The wastewater biodegradability, measured through the BOD₅/COD ratio, was moderate at approximately 0.3, which is typical for vehicle washing facilities and suggests a moderate organic load that would require appropriate biological or chemical treatment for effective degradation [11]. Despite the presence of biodegradable organics, nutrient concentrations in the influent were relatively low, with nitrogen and phosphates detected at minimal levels. These findings are consistent with previous studies that noted low nutrient loads in vehicle wash wastewater, which is often devoid of fertilizers or other nitrogen-rich substances commonly found in other types of wastewater [12]. The low nutrient levels indicate that secondary nutrient removal processes would not be a primary concern in the treatment of this wastewater [13].

Surfactants, a common component of vehicle wash effluents due to the extensive use of detergents, were detected at lower-than-expected levels. Anionic and cationic surfactants were largely undetectable, while non-ionic surfactants, which are typically more biodegradable, were found in concentrations as high as 1.4 mg/L. The reduced presence of surfactants may be attributed to optimized detergent dosing and the facility’s efforts to reduce chemical use during the washing process. This is an important consideration for facilities aiming to lower their chemical footprint and reduce the environmental impact of their operations [2].

In terms of soluble constituents, substances such as chlorides, sulphates, calcium, and magnesium were present in concentrations similar to those found in other studies on vehicle wash wastewater. These compounds are typically associated with water hardness and the use of detergents and other cleaning agents. The presence of these salts, while not in excessive amounts, is noteworthy for the long-term operation of water reclamation systems, as their accumulation can lead to scaling and corrosion in piping and equipment [14]. Monitoring these parameters is essential to ensure that any reclaimed water does not pose a risk to infrastructure, particularly in high-reuse scenarios. Hydrocarbons, oils, and fats were found at relatively low levels in the influent, averaging around 0.3 mg/L with a peak of 0.6 mg/L. These levels are lower than those reported in other studies, which often record hydrocarbon concentrations closer to 5 mg/L in vehicle wash effluents. This discrepancy may be due to the effective pre-treatment measures in place at Montfullà, which include the use of settling tanks to separate lighter oils from the bulk of the wastewater before it enters the pilot systems.

========

Tasks to perform.
(A) What was the highest concentration of non-ionic surfactants reported in the vehicle wash wastewater passage?
(B) Rewrite the vehicle wash wastewater passage from "The wastewater biodegradability, measured" to "this wastewater [13].", replacing "moderate" with "medium".

Data supplied.
========

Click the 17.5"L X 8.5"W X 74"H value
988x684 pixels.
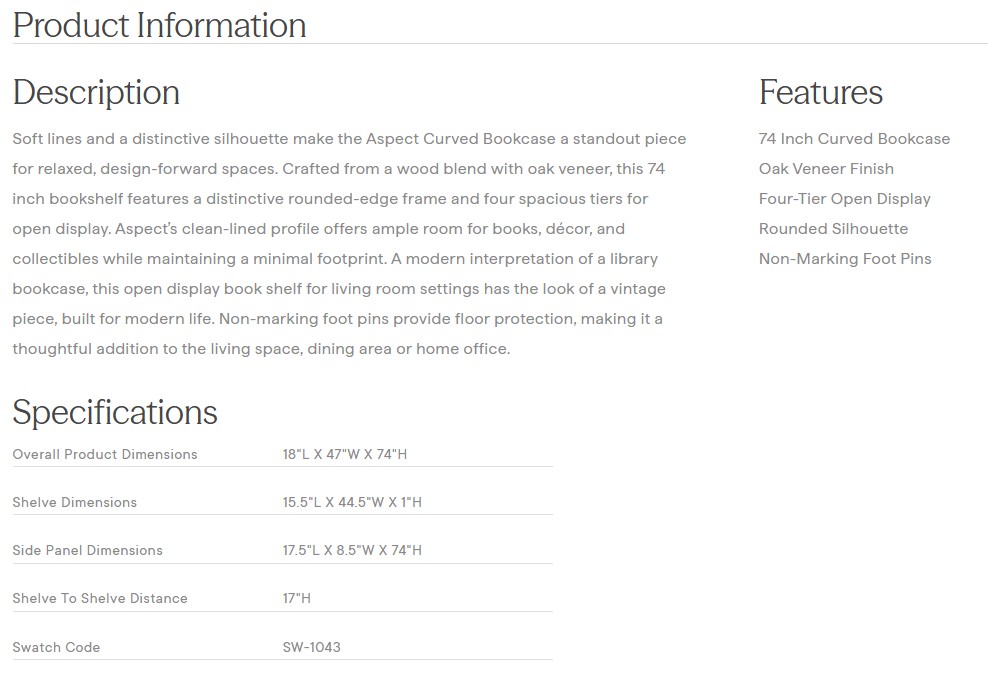click(x=352, y=550)
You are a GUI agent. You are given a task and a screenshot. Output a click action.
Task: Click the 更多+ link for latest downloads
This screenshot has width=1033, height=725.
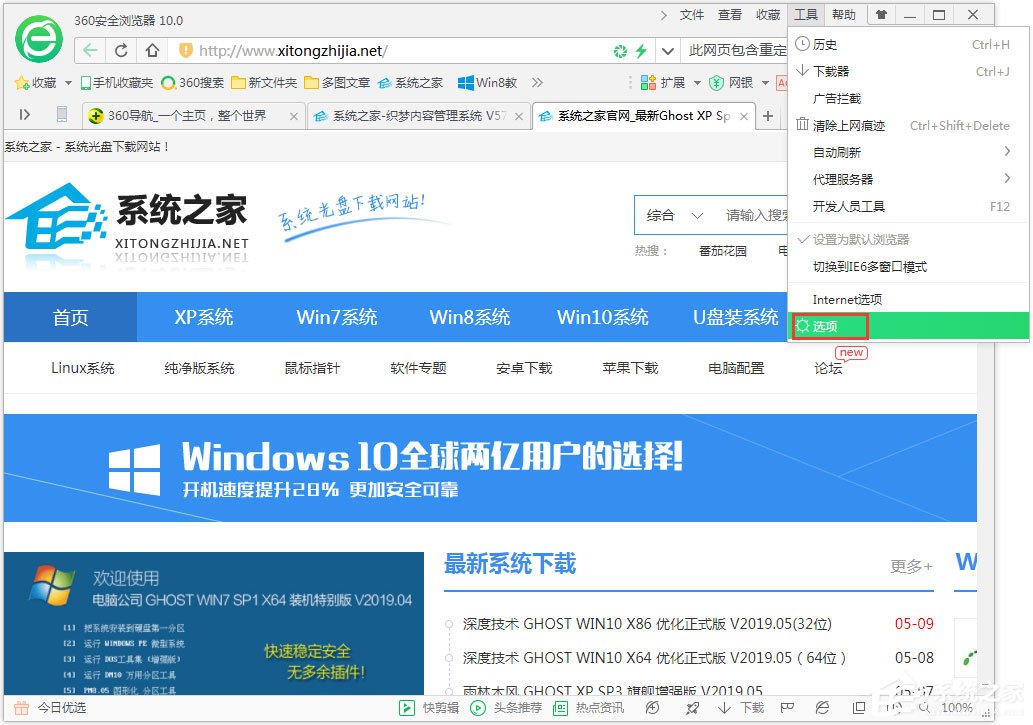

========

Answers per task.
(A) 1.4 mg/L

(B)
The wastewater biodegradability, measured through the BOD₅/COD ratio, was medium at approximately 0.3, which is typical for vehicle washing facilities and suggests a medium organic load that would require appropriate biological or chemical treatment for effective degradation [11]. Despite the presence of biodegradable organics, nutrient concentrations in the influent were relatively low, with nitrogen and phosphates detected at minimal levels. These findings are consistent with previous studies that noted low nutrient loads in vehicle wash wastewater, which is often devoid of fertilizers or other nitrogen-rich substances commonly found in other types of wastewater [12]. The low nutrient levels indicate that secondary nutrient removal processes would not be a primary concern in the treatment of this wastewater [13].